Mayor of Alexandria, Virginia
- In office January 4, 2016 – January 2, 2019
- Preceded by: Bill Euille
- Succeeded by: Justin Wilson

Personal details
- Born: 1963 (age 62–63) Dallas, Texas, U.S.
- Party: Democratic
- Alma mater: American University; University of California;

= Allison Silberberg =

American politician (born 1963)

Allison Silberberg (born 1963) is an American writer and politician. A Democrat, she served as the mayor of Alexandria, Virginia from January 4, 2016 to January 2, 2019.

==Biography==
Silberberg was born in Dallas, Texas, to Alfred "Al" H. Silberberg, a petroleum engineer, and Barbara Arden Schwartz Silberberg, a community stateswoman and local Democratic Party activist. Silberberg received a bachelor's degree in international relations and history from American University in Washington, DC, and a master's degree in fine arts in playwriting from the School of Theater, Film and Television at the University of California, Los Angeles. She is Jewish.

Silberberg is the author of “Visionaries in Our Midst,” a book that profiles individuals making a difference in the United States. She is also the author of “And Life Will Be a Beautiful Dream,” a commissioned memoir about the meaningful life of a philanthropic family. She wrote an episode for the situation comedy Mama's Family, titled "Mama's Layaway Plan." It debuted on February 11, 1989. She has also written columns and articles for PBS, The Washington Post', and The Dallas Morning News.

Silberberg has over 25 years of experience in community leadership and public service, including interning for Senator Ted Kennedy and working for Senator Lloyd Bentsen. She served a three-year term on the World Bank's Community Outreach Grants Committee, which disbursed major funding to local nonprofits in Washington. She started and led a nonprofit called Lights, Camera, Action!, which used film to mentor youth in Anacostia. For nearly a decade, Silberberg hosted monthly charitable events, which gave all proceeds to local nonprofits focused on children at risk and families in distress.

Silberberg has lived in Alexandria since 1989. From 2004 to 2012, she served on Alexandria's Economic Opportunities Commission (EOC), which advocates for the city's most vulnerable residents. As chair of the EOC, she initiated the EOC's annual public service day, “All Hands on Deck.” The first annual “All Hands on Deck” renovated the Alexandria Community Shelter with the help of 100 volunteers. Silberberg won New Hope Housing's 2012 Leadership/Servanthood award for her role in leading the “All Hands on Deck” project.

== Political career ==

In 2012, she was elected to the Alexandria City Council.
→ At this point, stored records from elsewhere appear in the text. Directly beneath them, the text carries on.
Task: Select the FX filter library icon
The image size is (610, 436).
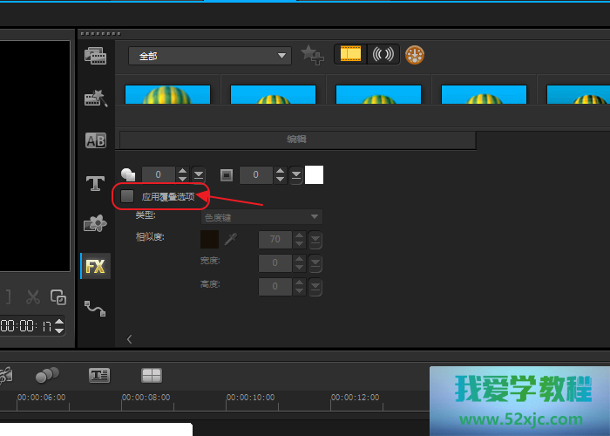Action: [95, 267]
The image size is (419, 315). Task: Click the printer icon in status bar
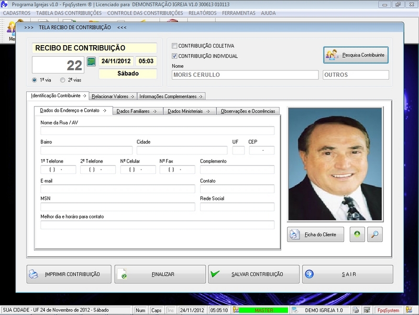click(x=356, y=310)
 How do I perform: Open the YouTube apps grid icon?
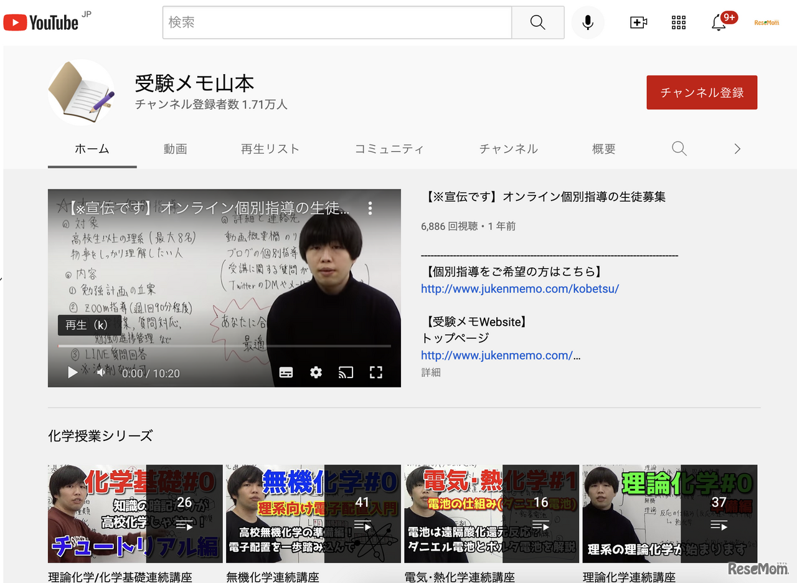coord(678,23)
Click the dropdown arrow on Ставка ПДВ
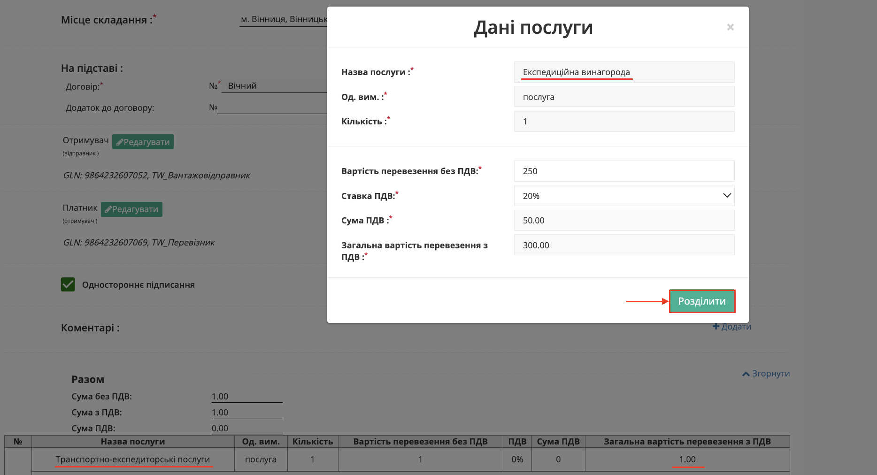The height and width of the screenshot is (475, 877). 726,196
Because she won the most votes of all the candidates, she became the city's Vice Mayor. In the 2015 mayoral election, Silberberg ran for mayoral office, defeating incumbent Mayor William D. Euille, Alexandria's first African American mayor, in the Democratic primary. Euille then ran against Silberberg as a write-in candidate, garnering 34% of the vote but ultimately losing to Silberberg.

=== Mayor of Alexandria (2016-2018) ===

Silberberg was sworn in on January 4, 2016. During her tenure as mayor, Alexandria tripled the dedicated funding for affordable housing, addressed the issues with multiple sewage outfalls into the Potomac River, and built two new public schools in the West End neighborhood of Alexandria.

Silberberg was defeated in her bid for re-election by Alexandria Vice Mayor Justin Wilson on June 12, 2018, in Alexandria's Democratic mayoral primary.

=== Re-election bid (2021) ===

On March 24, 2021 Silberberg announced that she was running for mayor against Justin Wilson, the incumbent. She ran on a platform of responsible development, environmental protection of Alexandria's forests, and repairing sewage and stormwater infrastructure.

The Democratic primary in Virginia was held on June 8; Silberberg received 43% of the vote, losing to Wilson.